Fannie :  "In connection with our public mission to support liquidity and stability in the secondary mortgage market, and in addition to the investments we undertake to increase the supply of affordable housing, FHFA, as our conservator, and the Obama Administration have given us an important role in addressing housing and mortgage market conditions. ... Our financial results are likely to suffer, at least in the short term, as we expand our efforts to assist the mortgage market, thereby increasing the amount of funds that Treasury is required to provide to us and further limiting our ability to return to long-term profitability."

Even more worrisome are Fannie and Freddie's blunt acknowledgement that they cannot predict or quantify how much the Obama administration's dictate to blindly follow its programs will cost U.S. taxpayers:

Freddie : "At present, it is difficult for us to predict the full impact of the MHA Program [loan modification] on us.  However, to the extent our borrowers participate in HAMP in large numbers, the costs we incur, including the servicer and borrower incentive fees, could be substantial."

"Under HAMP, Freddie Mac will bear the full cost of the monthly payment reductions related to modifications of loans we own or guarantee, and all servicer and borrower incentive fees, and we will not receive a reimbursement of these costs from Treasury."

"In addition, we continue to devote significant internal resources to the implementation of the various initiatives under the MHA Program.  It is not possible at present to estimate whether, and the extent to which, costs, incurred in the near term, will be offset by the prevention or reduction of potential future costs of loan defaults and foreclosures due to these initiatives."

Fannie:  "Prior to the conservatorship, our business was managed with a strategy to maximize shareholder returns, while fulfilling our mission.
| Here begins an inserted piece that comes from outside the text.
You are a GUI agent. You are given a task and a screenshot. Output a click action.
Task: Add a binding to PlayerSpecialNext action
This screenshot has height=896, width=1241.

However, in this time of economic uncertainty, our conservator [the US government] has directed us to focus primarily on fulfilling our mission of providing liquidity, stability and affordability to the mortgage market and to provide assistance to struggling homeowners to help them remain in their homes."
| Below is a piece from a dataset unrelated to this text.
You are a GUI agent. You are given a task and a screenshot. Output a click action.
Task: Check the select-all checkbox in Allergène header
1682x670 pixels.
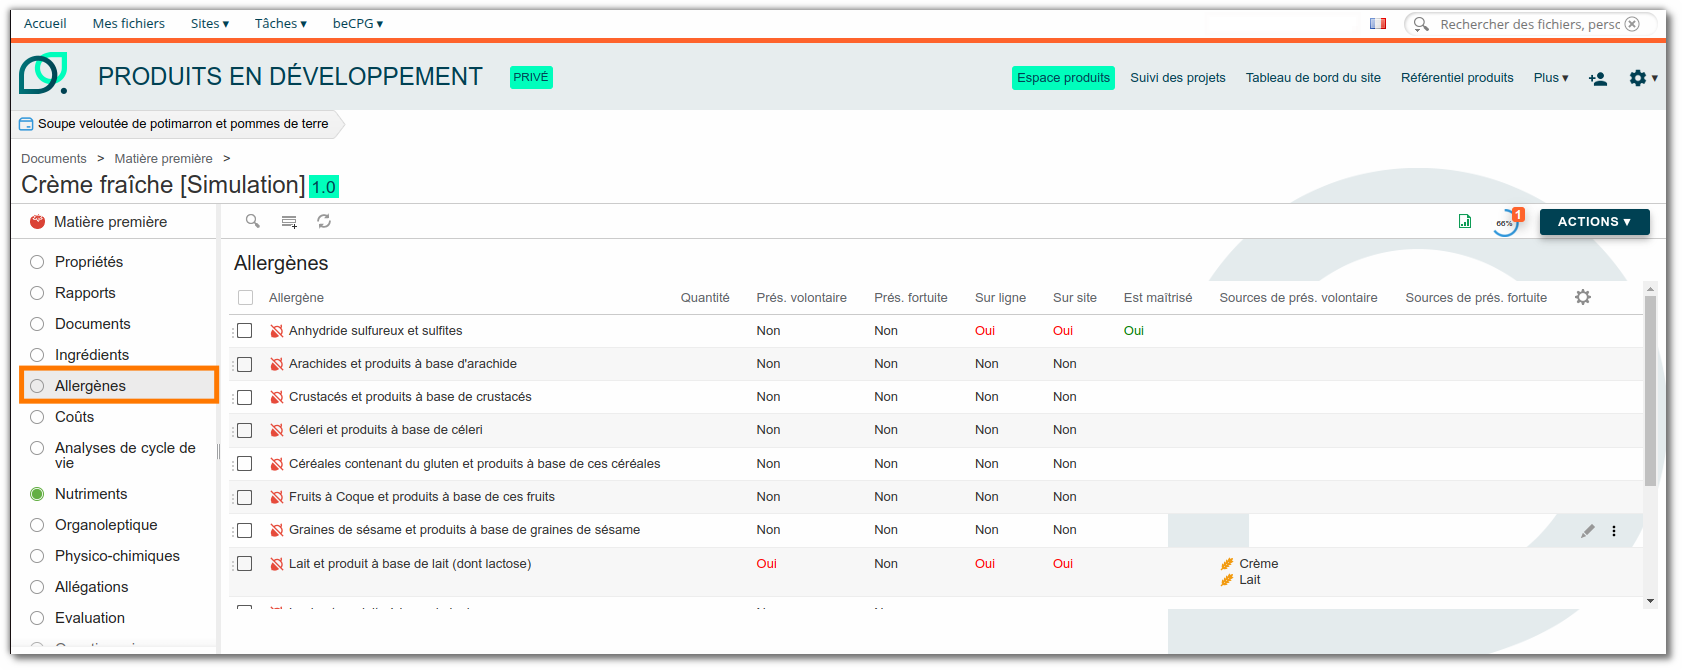pos(245,298)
"As a result, we may continue to take a variety of actions designed to address this focus that could adversely affect our economic returns, possibly significantly, such as: increasing our purchase of loans that pose a higher credit risk; reducing our guaranty fees; refraining from foreclosing on seriously delinquent loans; increasing our purchases of loans out of MBS trusts in order to modify them; and modifying loans to extend the maturity, lower the interest rate or defer the amount of principal owed by the borrower."

"Activities of that type may adversely affect our economic returns, in both the short term and long term. These activities also create risks to our business and are likely to have short- and long-term adverse effects on our business, results of operations, financial condition, liquidity and net worth."
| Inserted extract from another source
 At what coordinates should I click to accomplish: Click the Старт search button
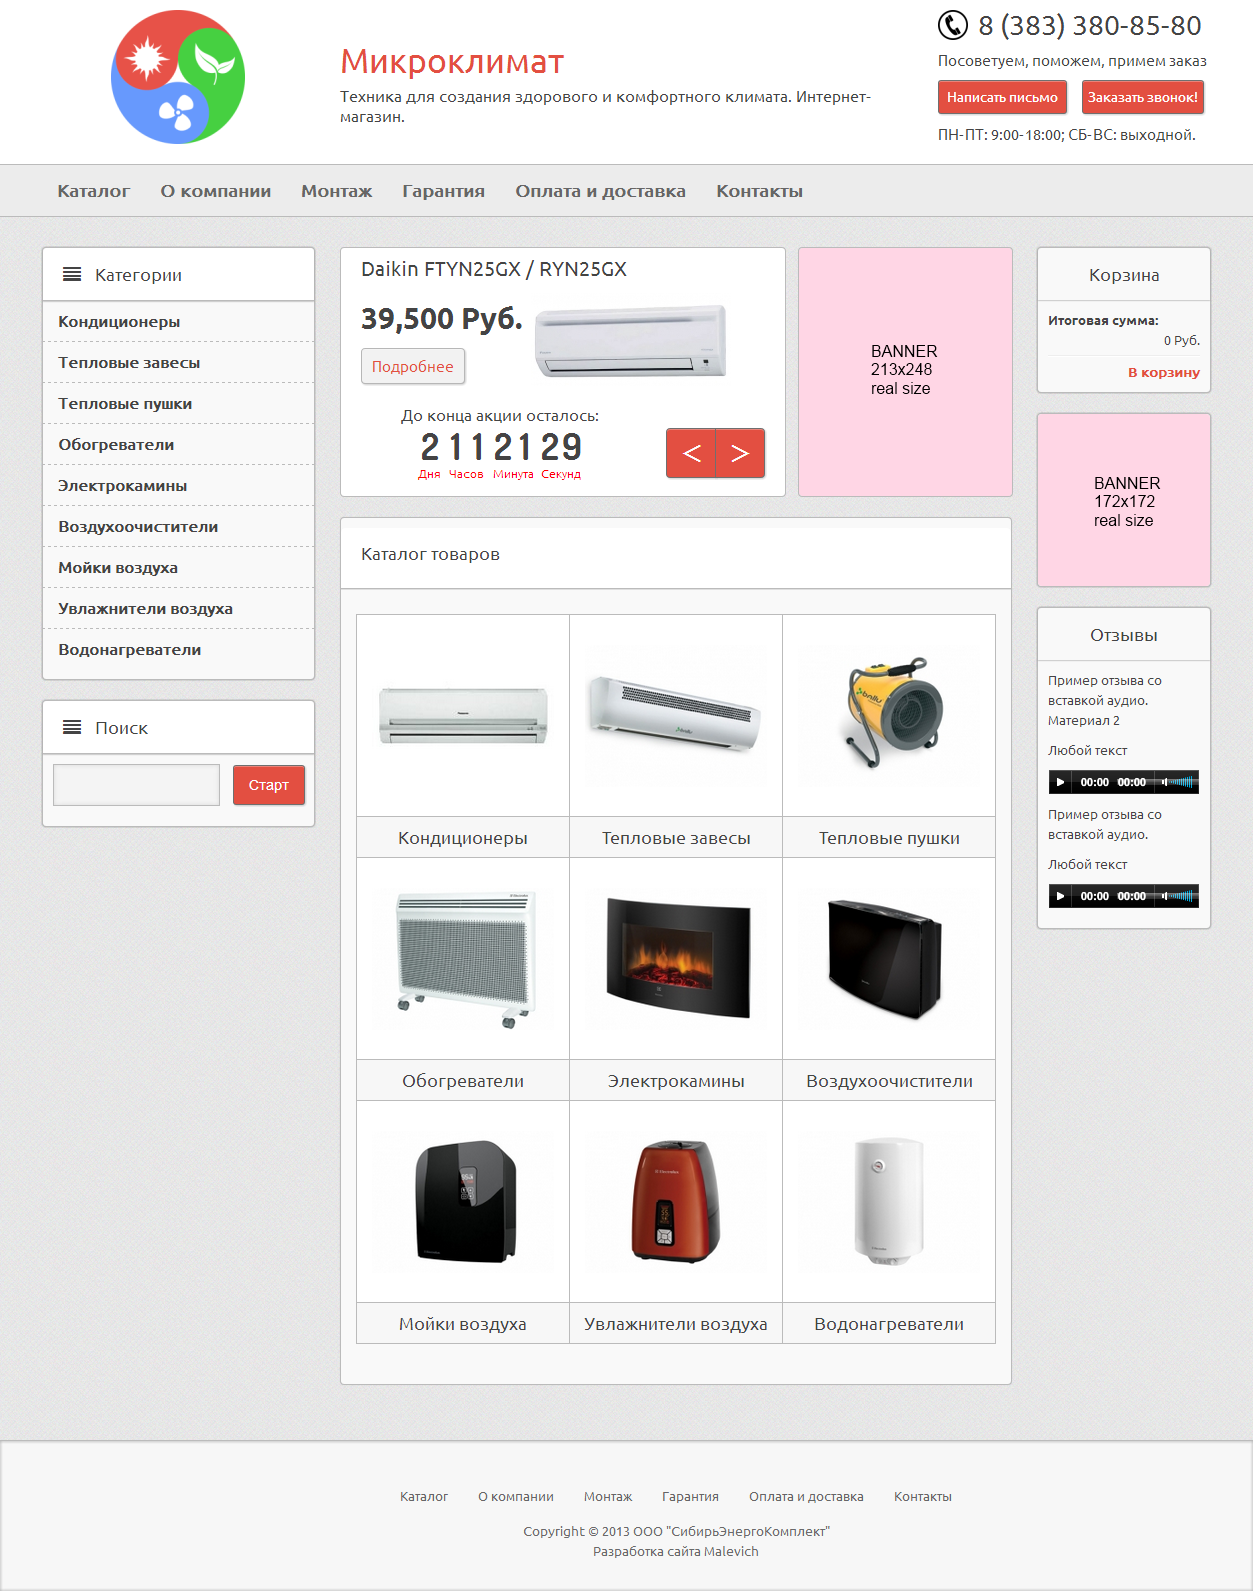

Fannie continues: "Other agencies of the U.S. government or Congress may also ask us to undertake significant efforts in pursuit of our mission. For example, under the Administration's Making Home Affordable Program, we are offering the Home Affordable Modification Program.  If our borrowers participate in this program in large numbers, we expect to incur substantial costs as a result of modifications of loans we own or have securitized."

"These costs include the incentive fees we will provide our servicers and borrowers and fair value loss charge-offs against the 'Reserve for guaranty losses' at the time we acquire loans, which we must do prior to any modification."

"This program will therefore likely have a material adverse effect, at least in the short term, on our business, results of operations, financial condition and net worth."

"In addition, at FHFA's direction, we have entered into a memorandum of understanding with Treasury and Freddie Mac to provide financial assistance to state and local housing finance agencies through three separate assistance programs to allow these agencies to continue to meet their mission of providing affordable financing for both single-family and multifamily housing."